= Arthur Hambleton =

Chief Constable of Dorset Police

Arthur Hambleton

Arthur Hambleton (29 October 1915 – 10 October 2012) was a police officer in Dorset Police. He is notable for his involvement in Operation Countryman.

Hambleton was born in Leeds on 29 October 1915. He was one of 12 children. He left school at 16, and worked, at his father's behest, at a butcher's shop. He did so for six years before, in 1937, he joined West Riding Police, the police force which at the time covered the West Riding of Yorkshire. He served with the force until 1942, when he joined the Royal Marines. He became an officer in 1943, and was mentioned in dispatches, eventually becoming a captain.

In March 1945 he fought in a battle to take the Küsten Canal, suffering multiple wounds to the head and buttocks. He refused to be evacuated, and was awarded the Military Cross as a result.

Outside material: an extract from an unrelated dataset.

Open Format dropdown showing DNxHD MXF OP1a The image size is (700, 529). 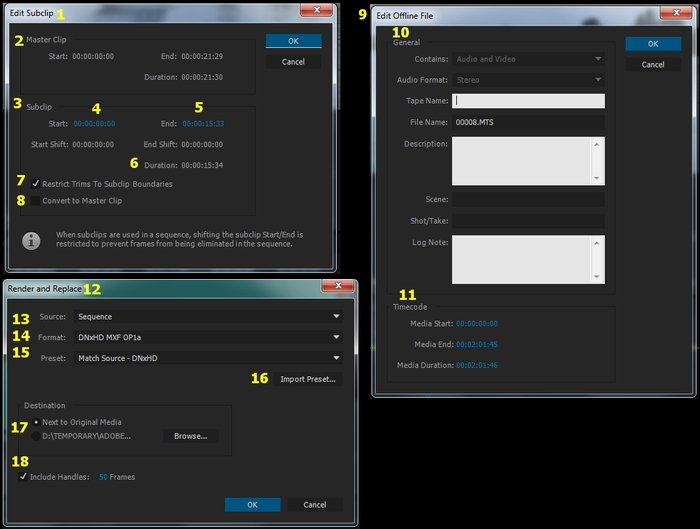pos(209,337)
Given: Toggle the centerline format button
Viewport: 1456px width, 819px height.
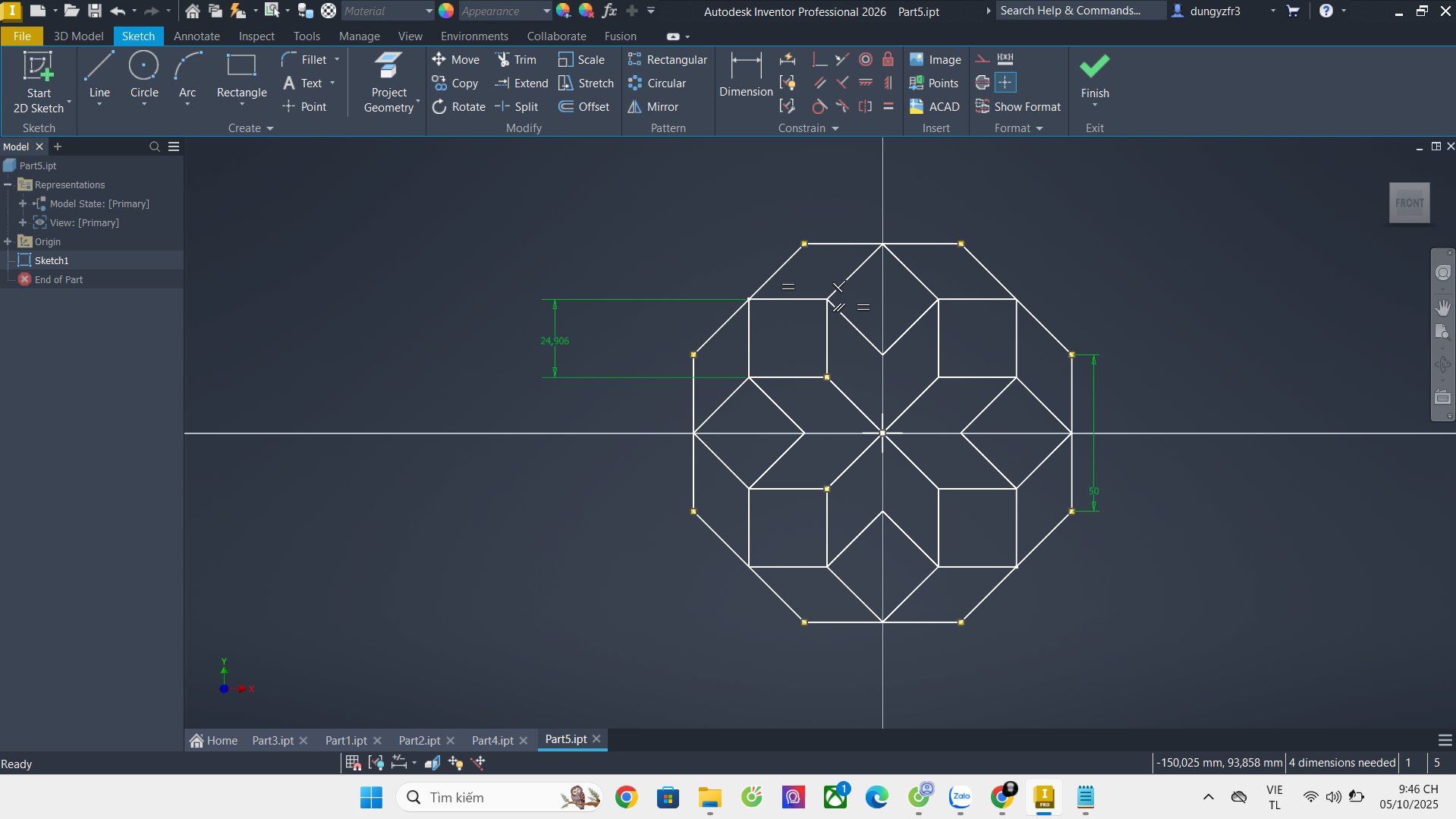Looking at the screenshot, I should [983, 83].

After rejoining the police in 1945, he worked his way up through the ranks, eventually becoming assistant chief constable in Cardiff. He joined Dorset Police in 1962, and worked his way up to chief constable of that force, receiving an Order of the British Empire in 1971 and Commander of the Order of the British Empire in 1977. He was appointed as a Knight of the Most Venerable Order of Hospital of Saint John of Jerusalem.

He was particularly notable for heading up one of the first major corruption investigations into the Metropolitan Police, Operation Countryman, before retiring in February 1980.

Hambleton died in 2012 and is buried at St Laurence's Church, Upwey.